AI计算机视觉笔记二:基于YOLOV5的CPU版本部署openvino

简介: 本文档详细记录了YOLOv5模型在CPU环境下的部署流程及性能优化方法。首先,通过设置Python虚拟环境并安装PyTorch等依赖库,在CPU环境下成功运行YOLOv5模型的示例程序。随后,介绍了如何将PyTorch模型转换为ONNX格式,并进一步利用OpenVINO工具包进行优化,最终实现模型在CPU上的高效运行。通过OpenVINO的加速,即使是在没有GPU支持的情况下,模型的推理速度也从约20帧每秒提高到了50多帧每秒,显著提升了性能。此文档对希望在资源受限设备上部署高性能计算机视觉模型的研究人员和工程师具有较高的参考价值。

一、CPU版本DEMO测试

1、创建一个新的虚拟环境

conda create -n course_torch_openvino python=3.8

2、激活环境

conda activate course_torch_openvino

3、安装pytorch cpu版本

pip install torch torchvision torchaudio  -i https://pypi.tuna.tsinghua.edu.cn/simple

image.png

4、安装

使用的是yolov5-5版本,github上下载。

pip install -r requirements.txt -i https://pypi.tuna.tsinghua.edu.cn/simple

image.png

5、运行demo

python demo.py

完整代码


import cv2
import numpy as np
import torch
import time

# model = torch.hub.load('./yolov5', 'custom', path='./weights/ppe_yolo_n.pt',source='local')  # local repo
model = torch.hub.load('./yolov5', 'custom', 'weights/poker_n.pt',source='local')
model.conf = 0.4

cap = cv2.VideoCapture(0)

fps_time = time.time()

while True:

    ret,frame = cap.read()

    frame = cv2.flip(frame,1)

    img_cvt = cv2.cvtColor(frame,cv2.COLOR_BGR2RGB)

    # Inference
    results = model(img_cvt)
    result_np = results.pandas().xyxy[0].to_numpy()

    for box in result_np:
        l,t,r,b = box[:4].astype('int')

        cv2.rectangle(frame,(l,t),(r,b),(0,255,0),5)
        cv2.putText(frame,str(box[-1]),(l,t-20),cv2.FONT_ITALIC,1,(0,255,0),2)

    now = time.time()
    fps_text = 1/(now - fps_time)
    fps_time =  now

    cv2.putText(frame,str(round(fps_text,2)),(50,50),cv2.FONT_ITALIC,1,(0,255,0),2)

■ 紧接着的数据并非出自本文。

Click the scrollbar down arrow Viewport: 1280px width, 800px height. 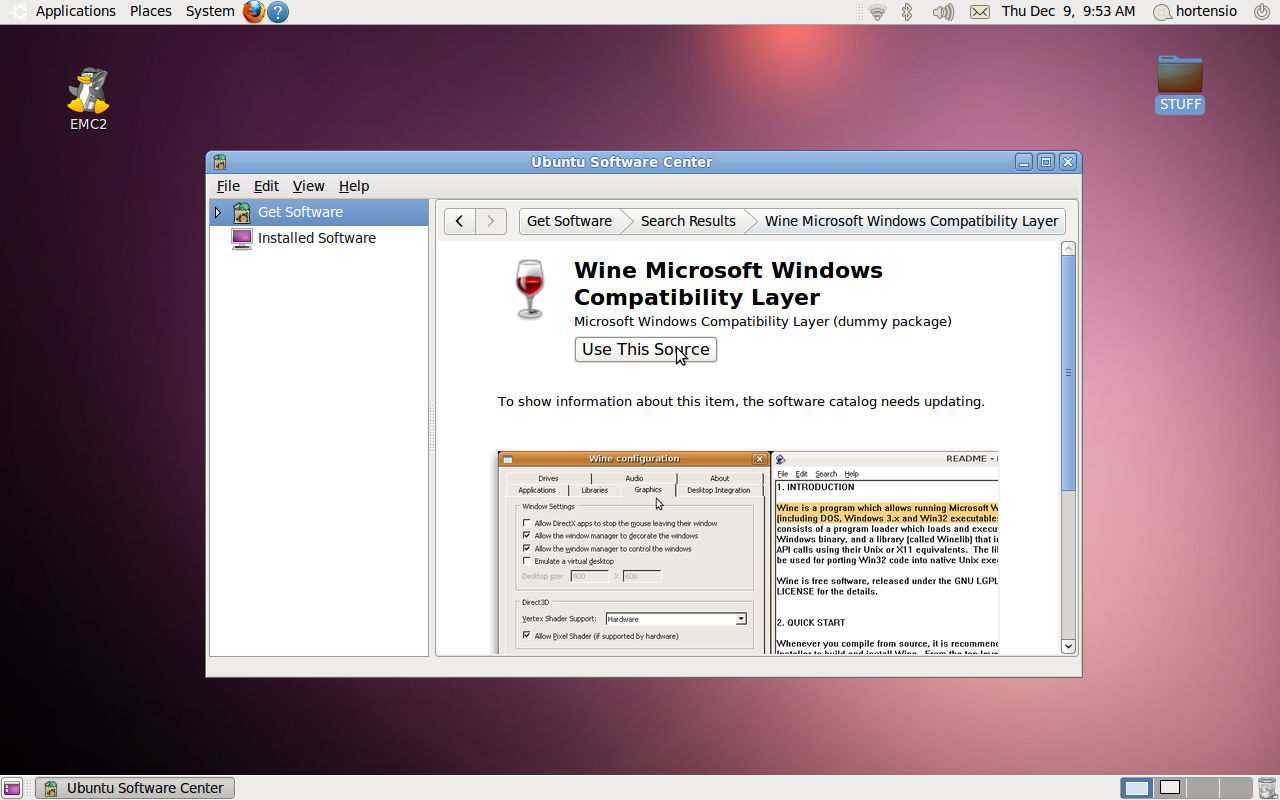tap(1068, 646)
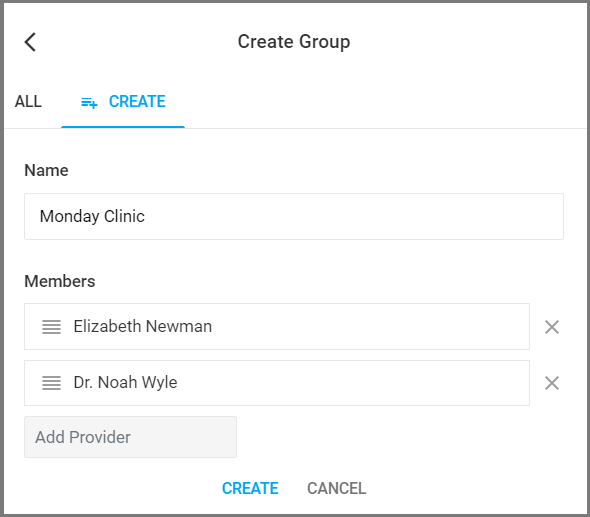This screenshot has height=517, width=590.
Task: Click the CANCEL button
Action: 336,488
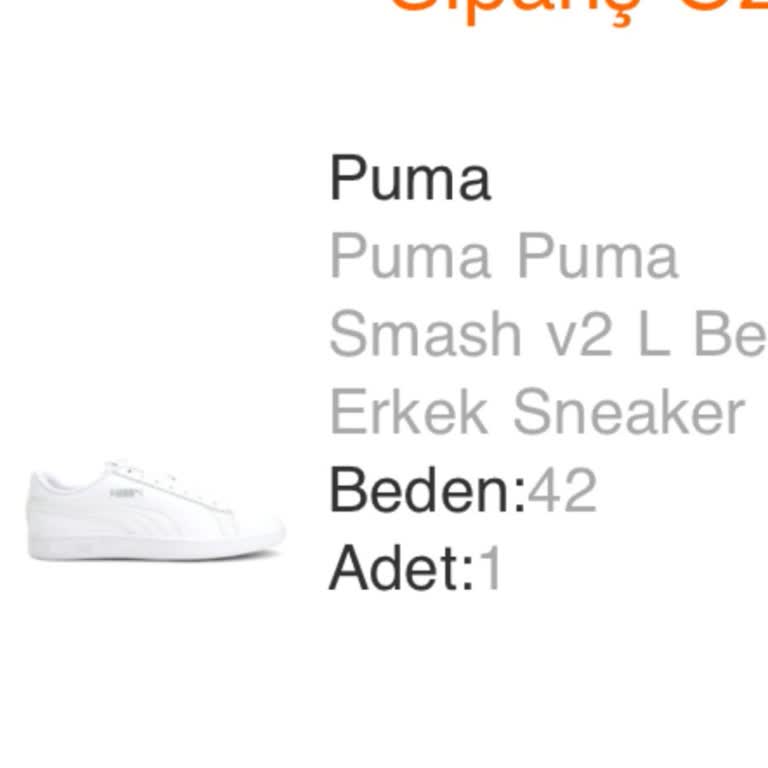Click the Beden: size label

coord(427,490)
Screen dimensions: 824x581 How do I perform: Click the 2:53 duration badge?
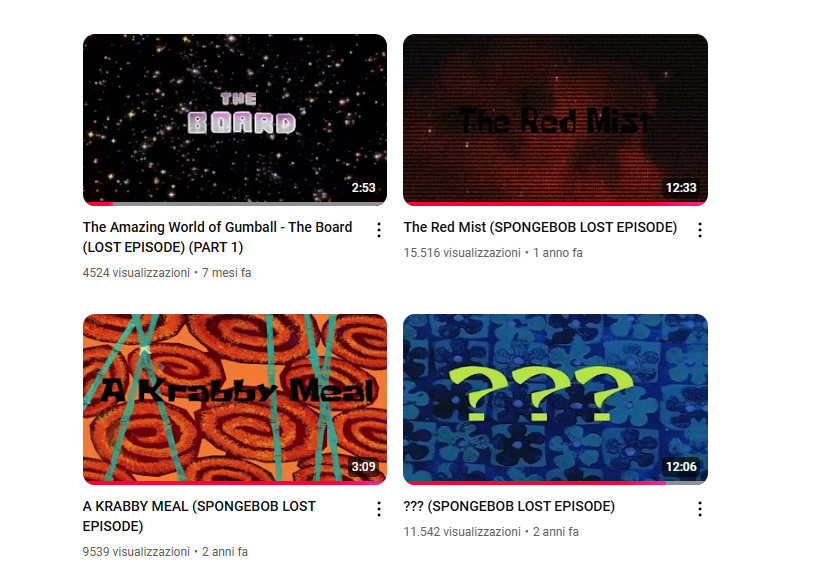(x=364, y=188)
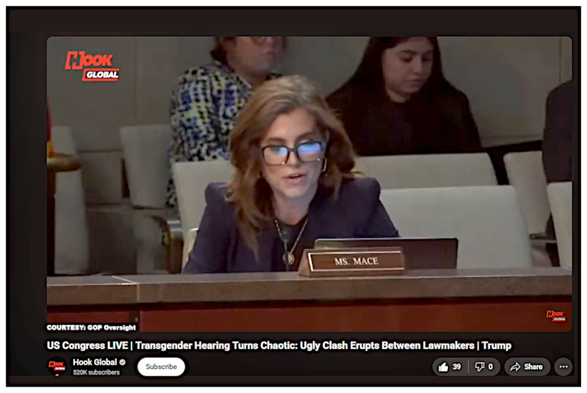The image size is (587, 393).
Task: Click the 520K subscribers text
Action: point(96,372)
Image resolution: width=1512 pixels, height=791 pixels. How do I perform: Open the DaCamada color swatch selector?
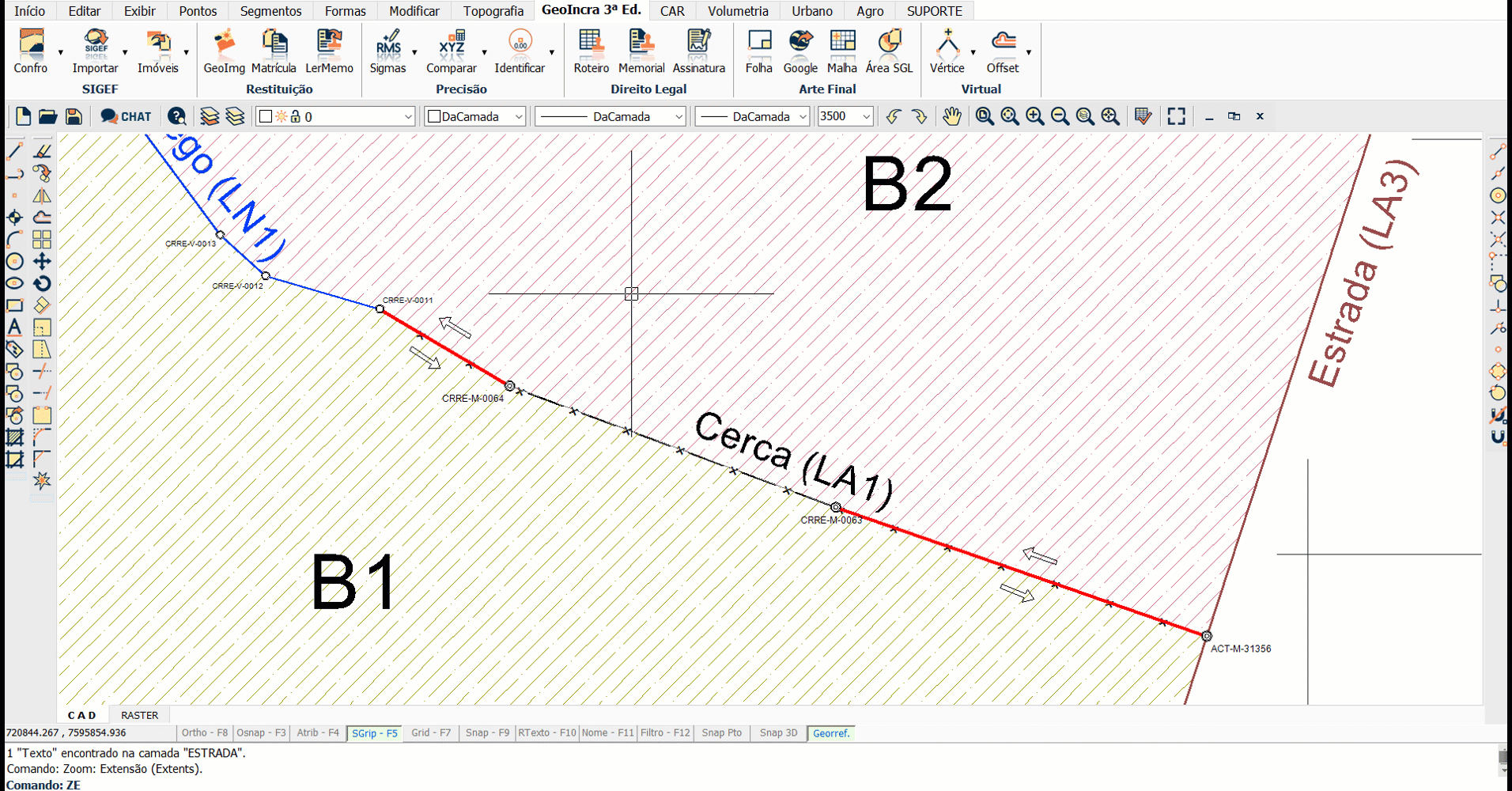(475, 116)
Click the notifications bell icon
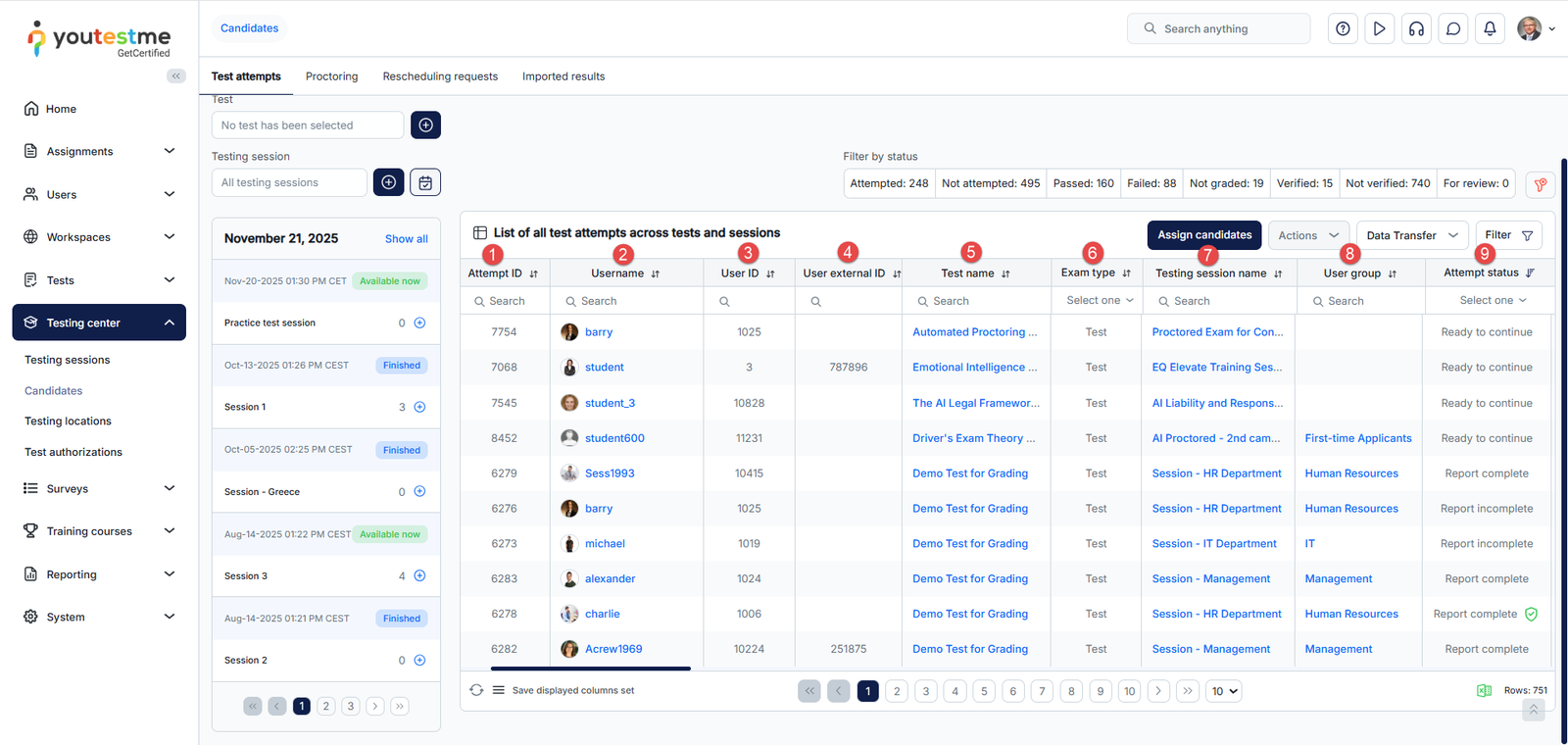Screen dimensions: 1568x745 point(1490,28)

    cv2.imshow('demo',frame)

    if cv2.waitKey(10) & 0xFF == ord('q'):
        break

cap.release()
cv2.destroyAllWindows()

运行正常

二、YOLOV5转换成openvino

1、安装onnx

pip install onnx==1.11.0

image.png

2、修改文件

修改export.py 的第121行,修改成

opset_version=10

3###、导出onnx
使用训练好的best.pt文件,把best.pt转成onnx文件

转换命令为:

python export.py --weights ../weights/best.pt --img 640 --batch 1

4、转成openvino

转换前先安装环境

pip install openvino-dev[onnx]==2021.4.0 
pip install openvino==2021.4.0

image.png

验证一下,输入mo -h

image.png

接下来转换模型,使用下面命令导出模型

mo --input_model weights/best.onnx  --model_name weights/ir_model   -s 255 --reverse_input_channels --output Conv_294,Conv_245,Conv_196

会生成3个文件, ir_model.xml就是要用的文件。

5、运行

python yolov5_demo.py -i cam -m weights/ir_model.xml   -d CPU

代码


import logging
import os
import sys
from argparse import ArgumentParser, SUPPRESS
from math import exp as exp
from time import time,sleep
import numpy as np
import cv2
from openvino.inference_engine import IENetwork, IECore

logging.basicConfig(format="[ %(levelname)s ] %(message)s", level=logging.INFO, stream=sys.stdout)
log = logging.getLogger()


def build_argparser():
    parser = ArgumentParser(add_help=False)
    args = parser.add_argument_group('Options')
    args.add_argument('-h', '--help', action='help', default=SUPPRESS, help='Show this help message and exit.')
    args.add_argument("-m", "--model", help="Required. Path to an .xml file with a trained model.",
                      required=True, type=str)
    args.add_argument("-i", "--input", help="Required. Path to an image/video file. (Specify 'cam' to work with "
                                            "camera)", required=True, type=str)
    args.add_argument("-l", "--cpu_extension",
                      help="Optional. Required for CPU custom layers. Absolute path to a shared library with "
                           "the kernels implementations.", type=str, default=None)
    args.add_argument("-d", "--device",
                      help="Optional. Specify the target device to infer on; CPU, GPU, FPGA, HDDL or MYRIAD is"
                           " acceptable. The sample will look for a suitable plugin for device specified. "
                           "Default value is CPU", default="CPU", type=str)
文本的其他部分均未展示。